Le décès d'une femme après douze heures passées aux urgences crée la polémique

Une enquête a été ouverte par le parquet de Paris après la mort d’une femme douze heures après son admission aux urgences de l’hôpital Lariboisière (10e), a-t-on appris ce mercredi. 

Elle y avait été amenée par les pompiers vers 18h45 le lundi soir, avant de décéder mardi à 6h20 du matin. A son arrivée, la victime, âgée d’une cinquantaine d’années, «avait été prise en charge par l’infirmière d’accueil et d’orientation et enregistrée dans le circuit du service», a indiqué l’Assistance publique des hôpitaux de Paris.
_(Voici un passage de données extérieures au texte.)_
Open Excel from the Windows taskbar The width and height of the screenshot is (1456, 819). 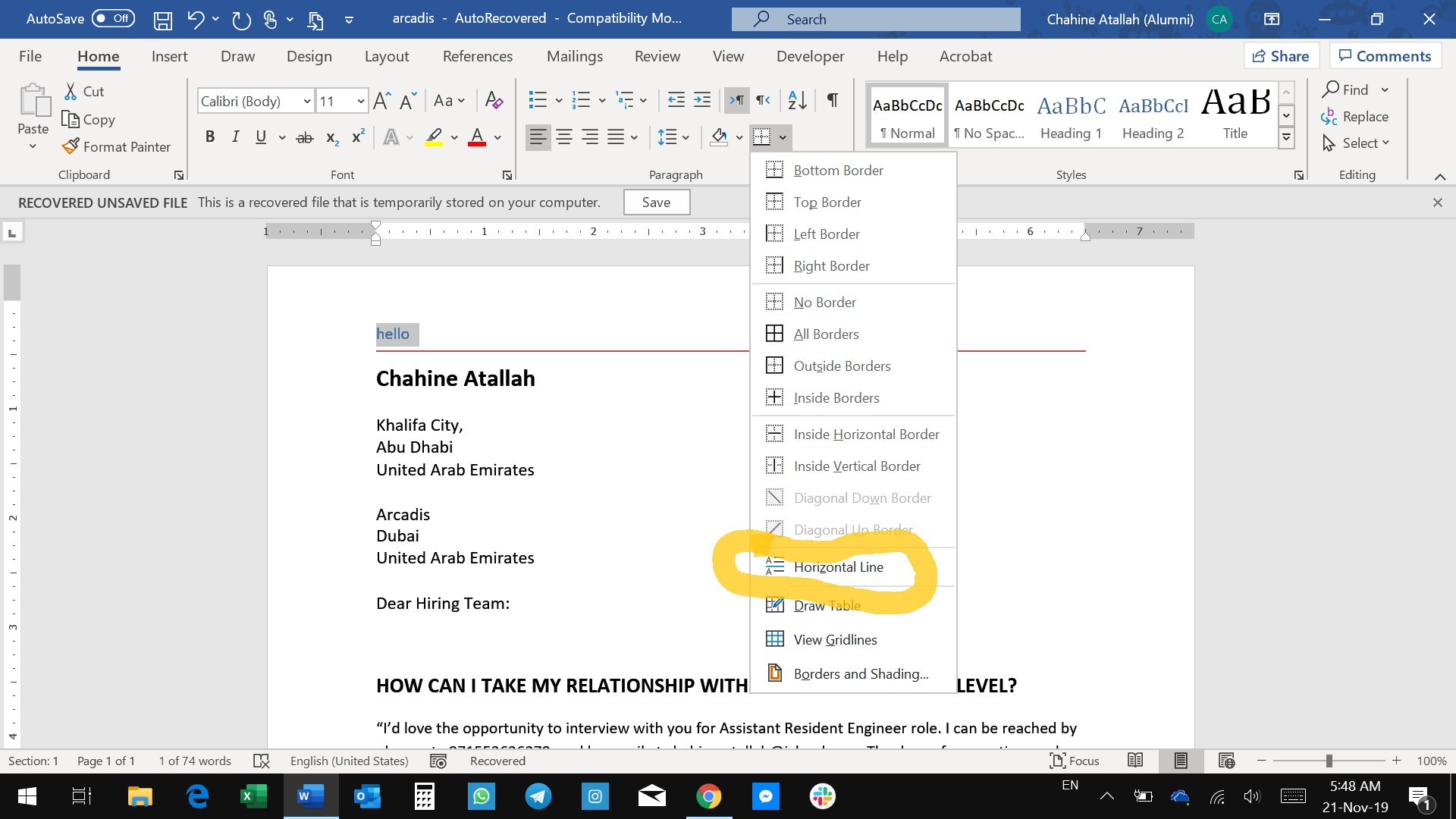coord(253,796)
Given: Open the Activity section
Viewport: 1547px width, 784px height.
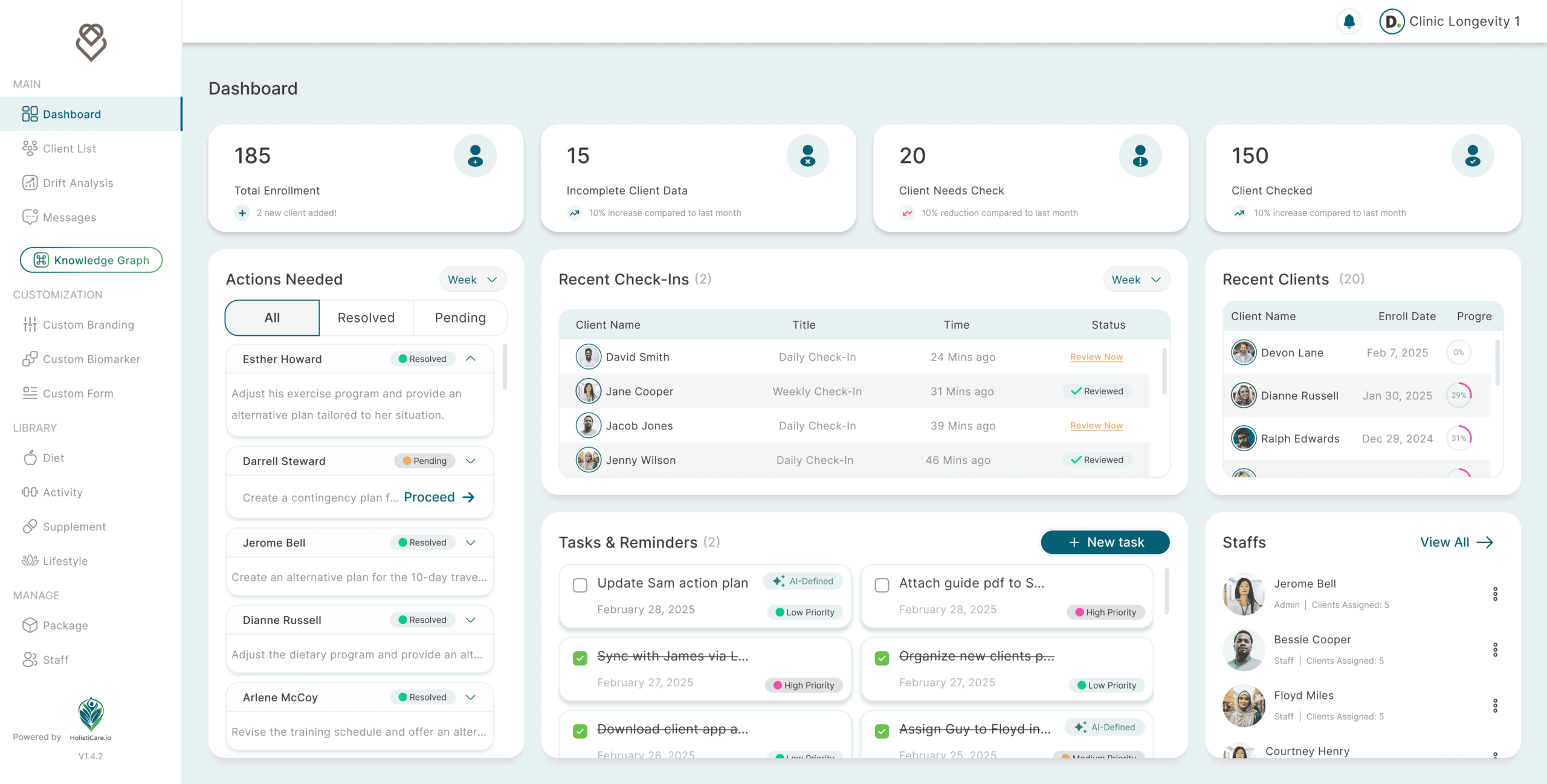Looking at the screenshot, I should tap(62, 492).
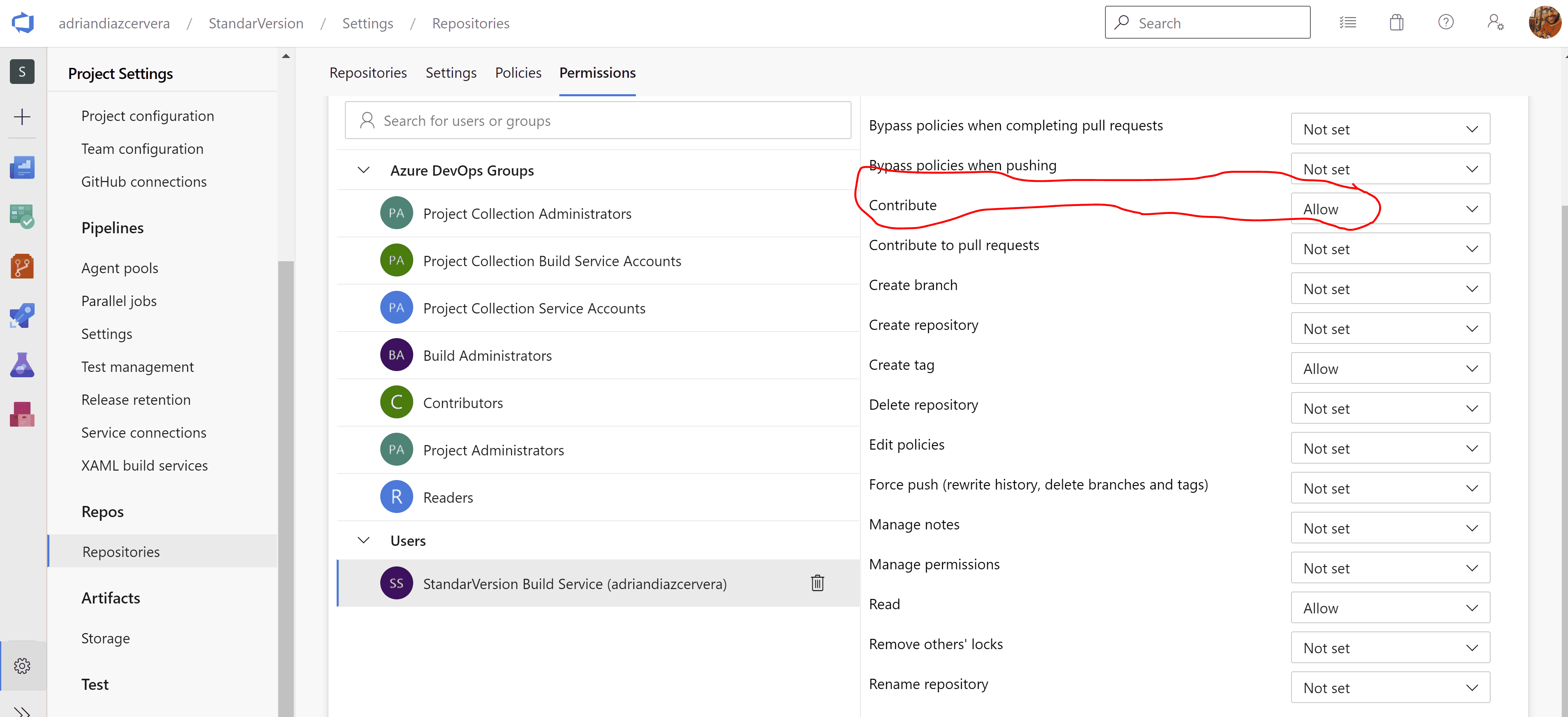Open Artifacts icon in left sidebar
1568x717 pixels.
point(22,415)
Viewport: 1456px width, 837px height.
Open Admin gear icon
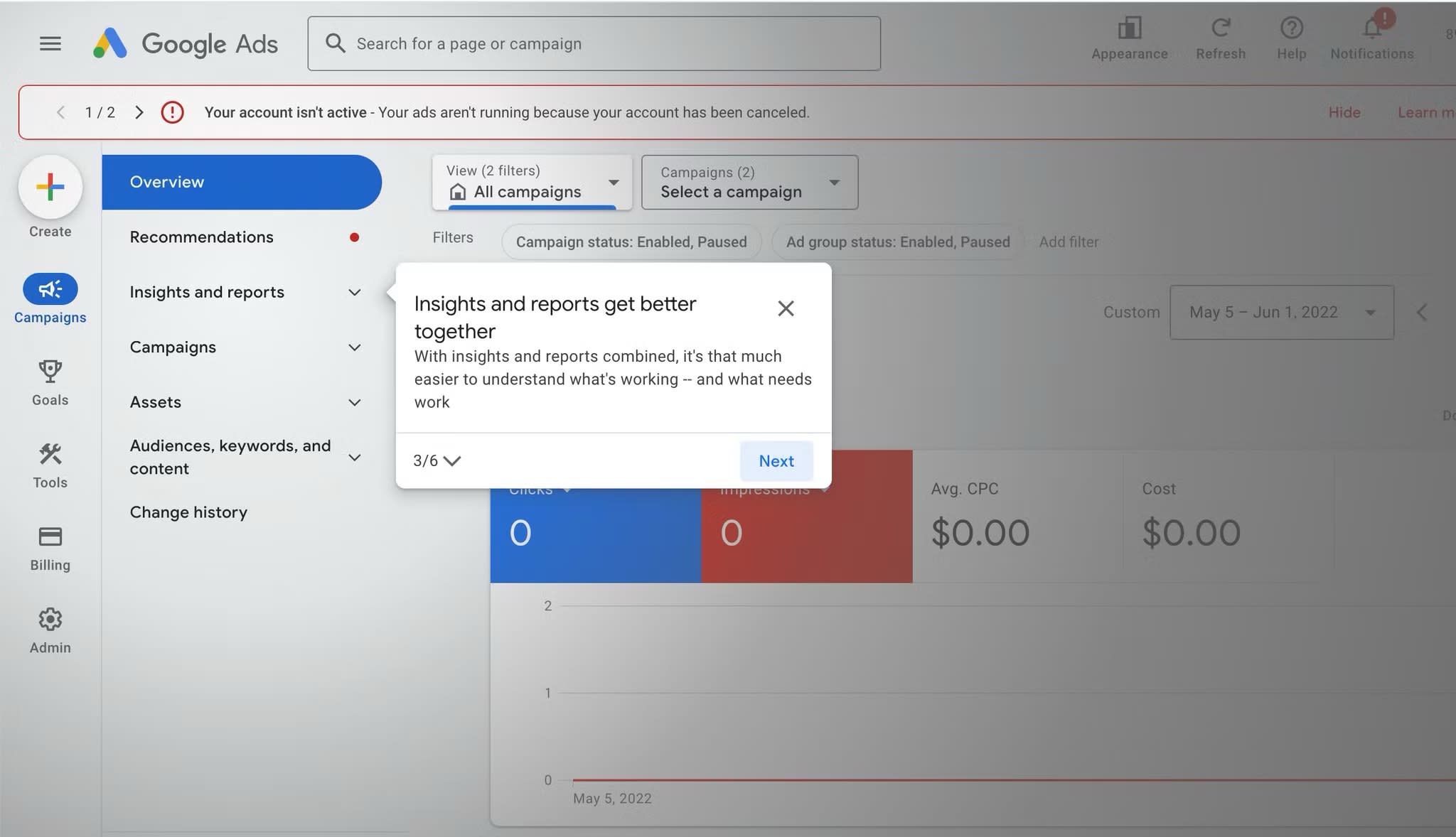50,620
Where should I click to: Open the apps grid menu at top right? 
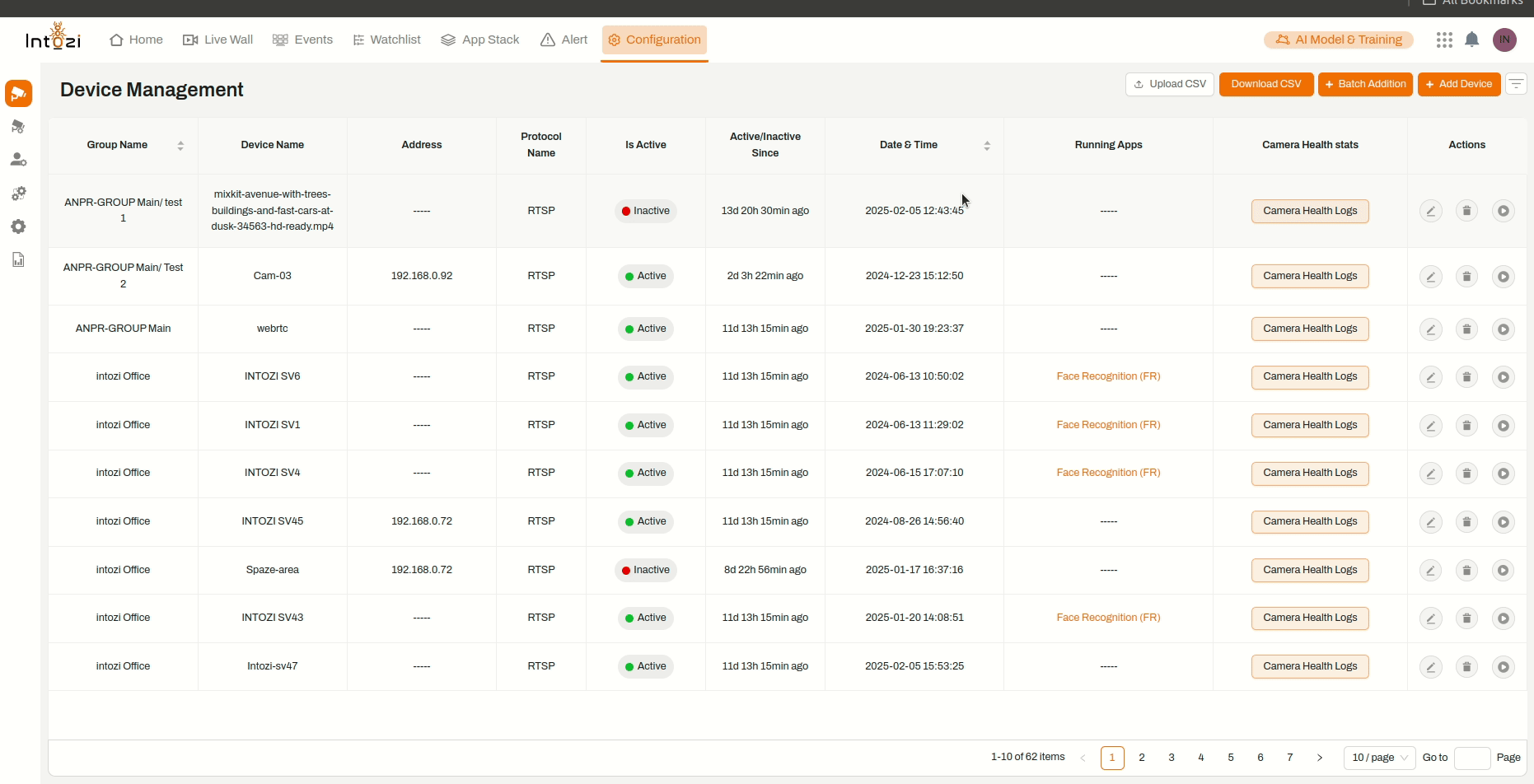(1444, 40)
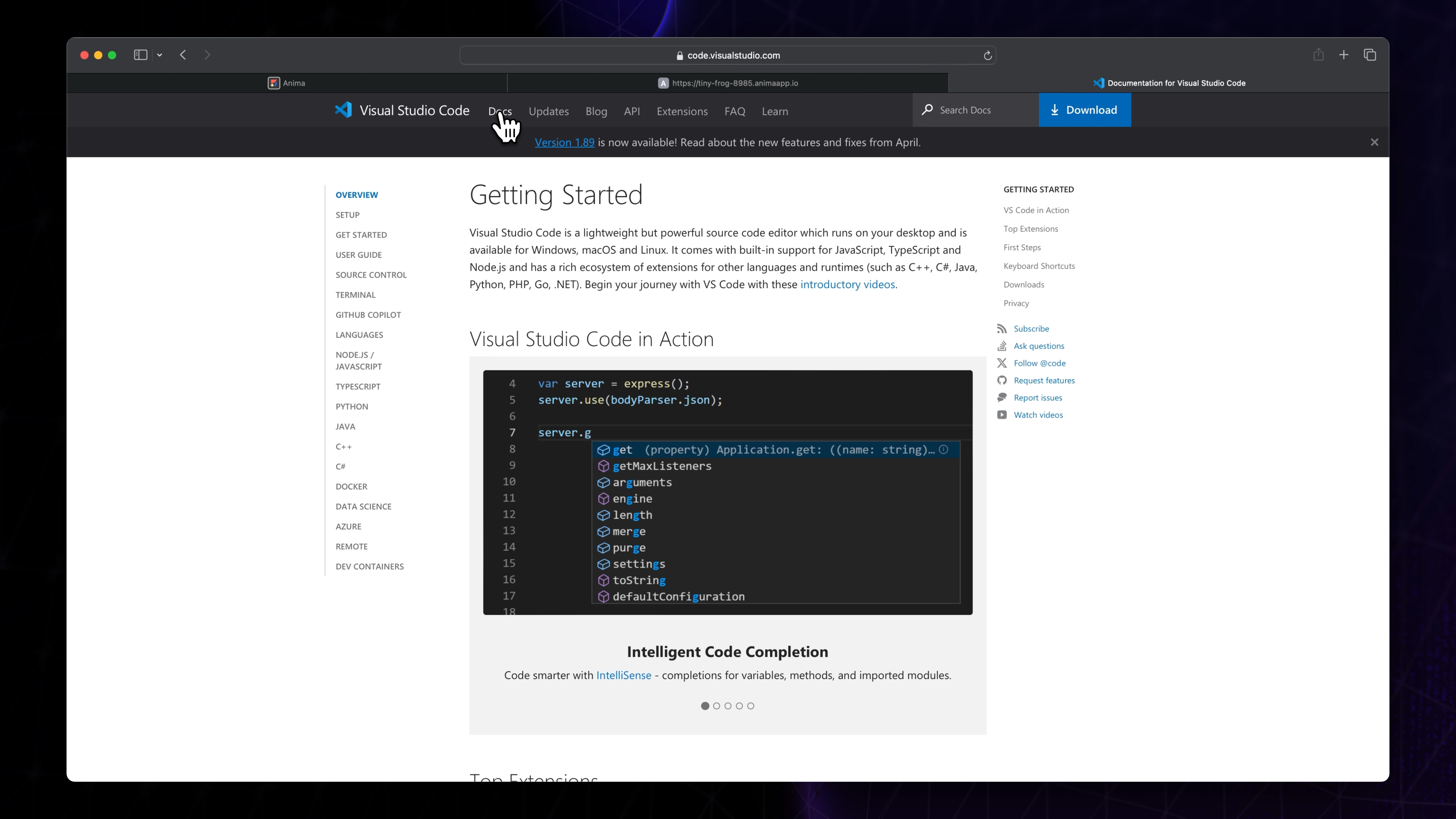Open the Extensions menu item
Viewport: 1456px width, 819px height.
pos(682,111)
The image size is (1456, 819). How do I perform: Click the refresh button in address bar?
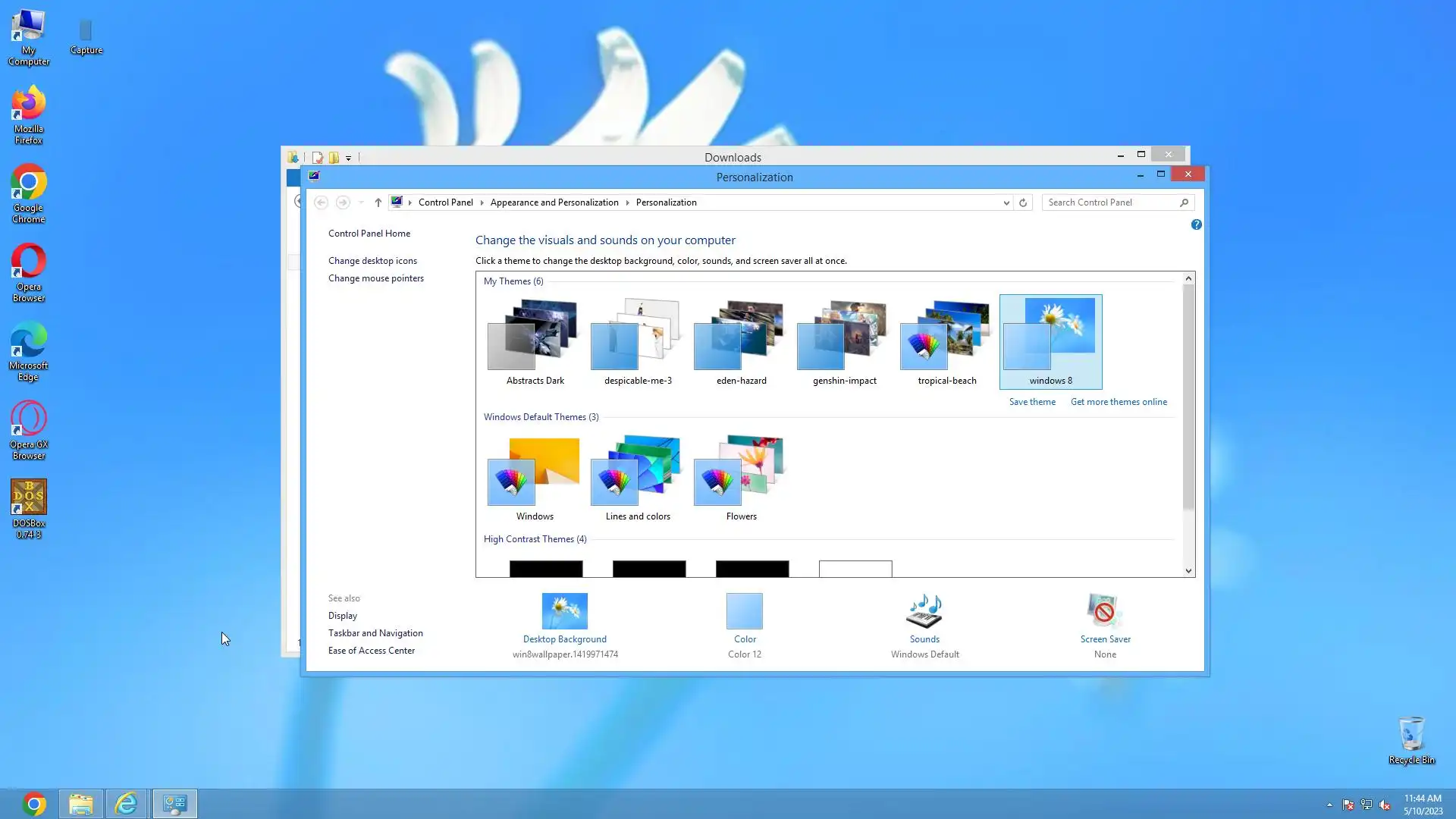[1023, 202]
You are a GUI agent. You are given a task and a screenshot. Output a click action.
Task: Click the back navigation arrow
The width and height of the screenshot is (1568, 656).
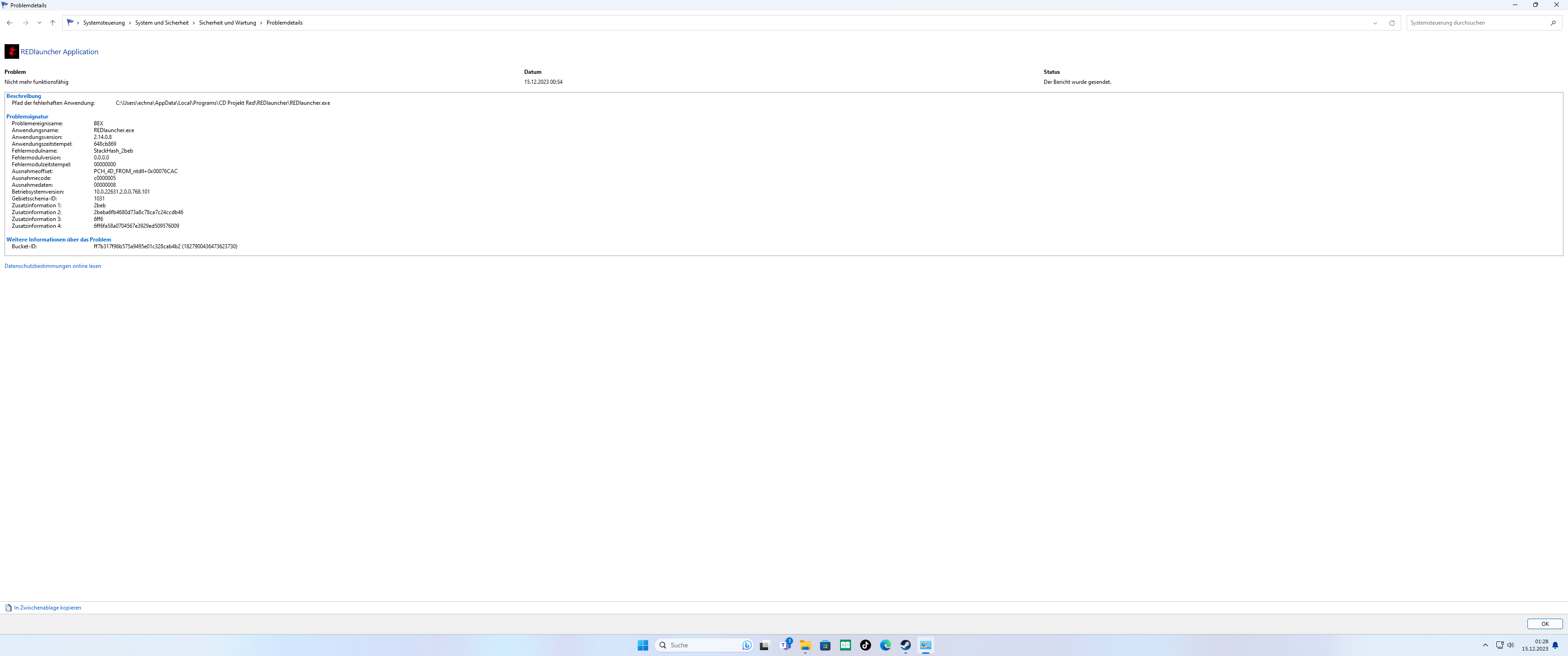pyautogui.click(x=9, y=23)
La police cherche désormais à établir les circonstances et la cause de sa mort, tandis que l’AP-HP a aussi ouvert une enquête interne. Celle-ci s’attachera à déterminer si la patiente avait été vue par un médecin, si le niveau d’activité du service était normal et si les effectifs étaient présents en nombre suffisant.

Mais, dans un communiqué publié mercredi, le premier syndicat de l'AP-HP, l'Usap-CGT, a tenu à souligner que les urgences de Lariboisière sont «fréquemment en saturation», évoquant «le manque de lits et de moyens». De plus, un CHSCT (comité d’hygiène, de sécurité et des conditions de travail) extraordinaire va avoir lieu ce jeudi dans l’établissement.

Il y a un an, le 29 décembre 2017, Naomi Musenga, une jeune femme de 22 ans, était décédée après un appel infructueux au Samu de Strasbourg.